BMW Blog would like to welcome Mr. Stefan Lombard. He will be our Formula 1 specialist and will bring you the latest news, insights and photos from the F1 world. Having many years of experience as a Managing Editor at Sports Car Market magazine and owner of Drivinglines.com, Stefan will offer you some interesting insight into BMW power at 19,000 RPM.
Throughout winter testing, word on the street was that BMW had slipped back. F1 know-betters all seemed to agree that Ferrari had leaped farthest forward, while McLaren had gained as well.
BMW, they said, would be left to fight amongst the Toyotas, Renaults, Williams, and Red Bulls for grand prix table scraps. In the F1 world, as in the real, road car world, it pains me to think of BMW and Toyota fighting for the same things.
I’ll happily agree that Ferrari could just be the team to beat this season. Last year’s World Champion, Kimi Raikkonen, is very close to peerless in the sport, and while plenty of people offer plenty of opinions as to why Fernando Alonso could trounce him in equal machinery, or how Lewis Hamilton really is the second coming of (insert deity here), Raikkonen is a finisher, plain and simple. Football World Cups and Formula One World Championships begin and end with men like him.

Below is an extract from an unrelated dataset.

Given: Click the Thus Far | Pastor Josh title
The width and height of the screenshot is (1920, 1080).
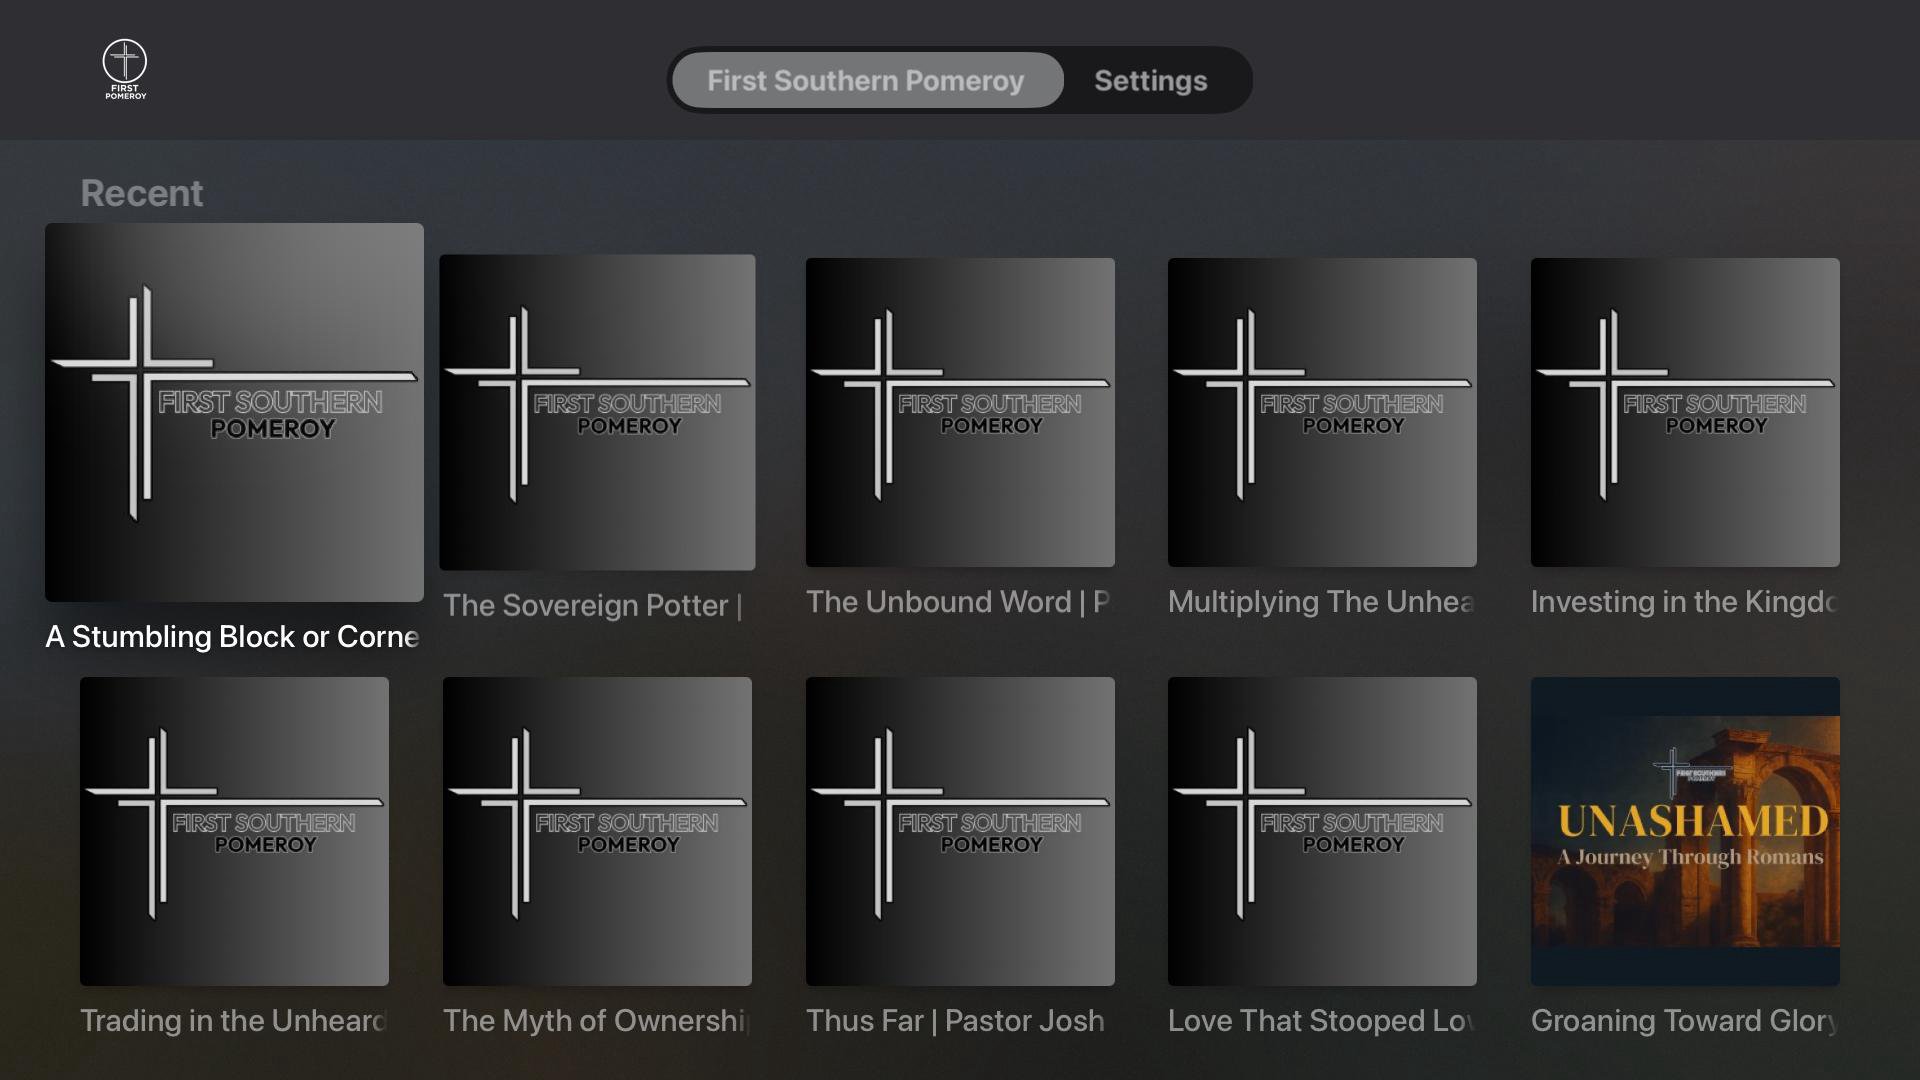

Up there with the Ferraris, it’s hard to argue against the bright and shiny McLarens. Hamilton is a talent, to be sure, and the young Finn Heikki Kovalainen may just have what it takes to be a menacing number two, if he can keep his wits and his priorities about him.
But it is the white and blue BMW Saubers that most interest me. Piloted by two of F1’s low-key quick men, German Nick Heidfeld and Pole Robert Kubica, the whole operation seems to fly beneath the radar, despite its organizational enormity and the resources Mr. and Mrs. BMW have so charitably allocated to the pursuit of world glory. I mean, the biggest splash made by the team in all of 2007 was the utterly spectacular shunt Kubica suffered at the hairpin in Canada last summer. What a way to sprain your ankle!

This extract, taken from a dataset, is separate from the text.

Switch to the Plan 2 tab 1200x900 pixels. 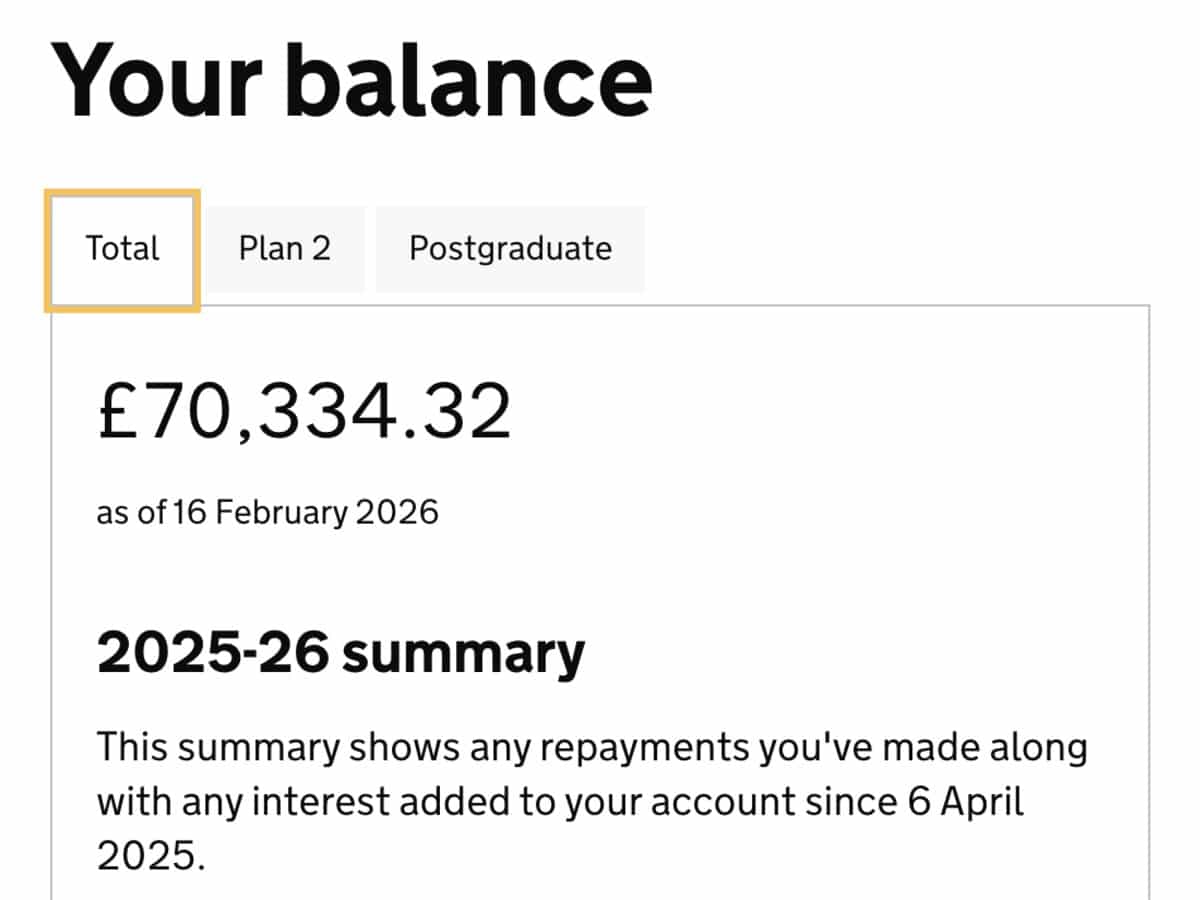point(286,248)
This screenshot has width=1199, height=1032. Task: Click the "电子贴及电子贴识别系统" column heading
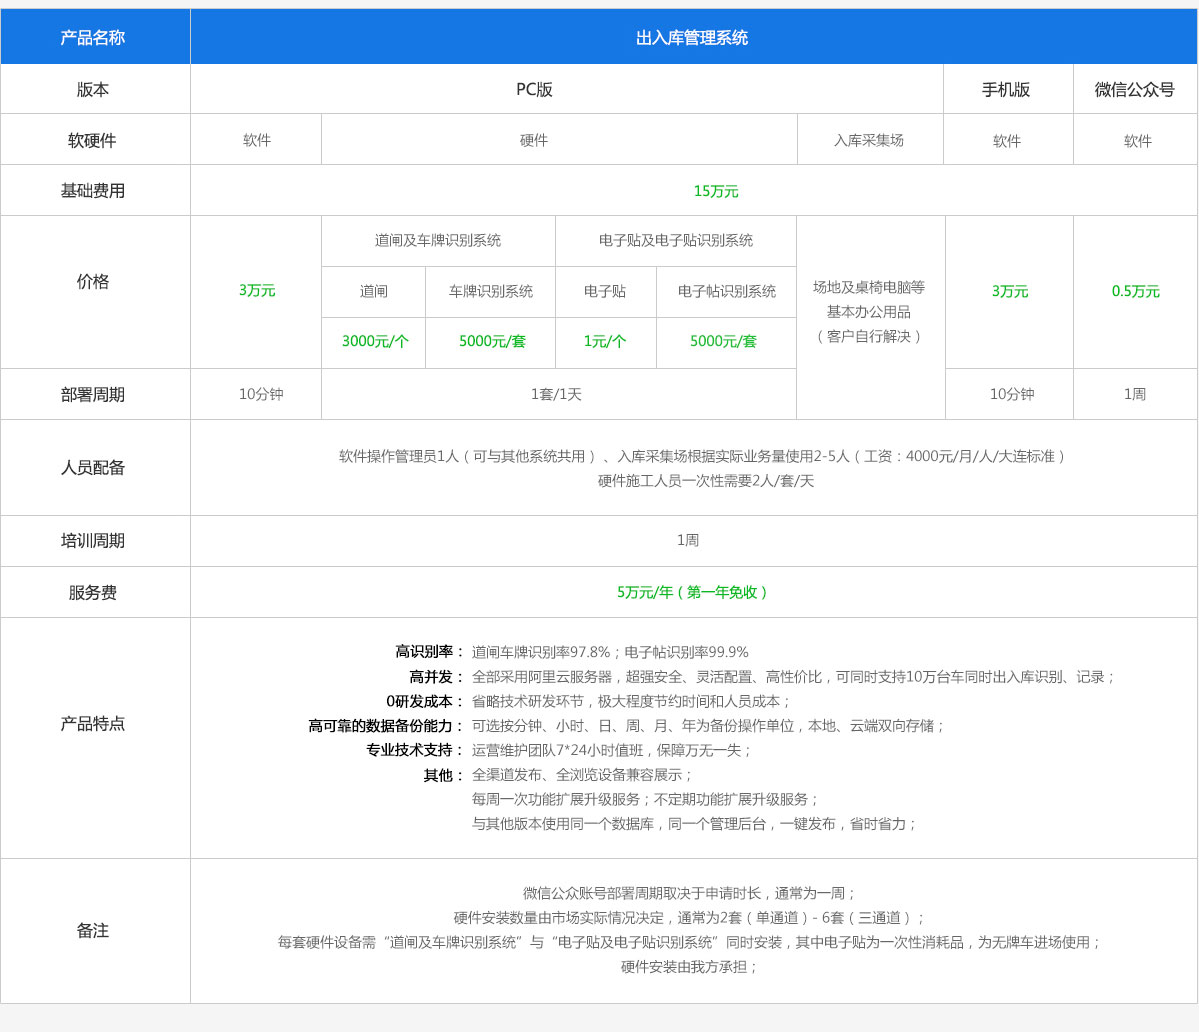tap(676, 241)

So here we are. It’s mid-March and the Grand Prix of Australia begins in less than 24 hours. Heading into qualifying, those same know-betters lazily predicted a Ferrari front row, a McLaren second row, and then something of a free for all, with the spoils divvied up among Alonso’s Renault, a Red Bull or two, fast-lapping Jarno Trulli and his Toyota. The BMWs. All the way down to the detritus of the F1 small-spenders.
Heck, on Thursday following practice, even BMW team principal Mario Theissen held little hope. “I don’t expect us to be in a position to win a race early on in the season,” he said, “but we still have the target to get there in the course of the season.”
And then Kubica goes and propels himself and his Bavarian single-seater straight to the front row, a missed exit on turn 12 the only thing preventing him from creating that sensational headline we’ve all been dying to see since he entered the sport: Pole on Pole! Missed it by .155 seconds, he did.
For the start then it will be Hamilton, Kubica, Kovalainen, Felipe Massa in the Ferrari, then Heidfeld. Kimi hit bad luck with a fuel regulator and will have to pluck his way up from 16th. Not a bad way to start things off, fellas. Not bad at all.
Photos courtey of BMW Motorsports.
Update: Lewis Hamilton has won the first race of the season.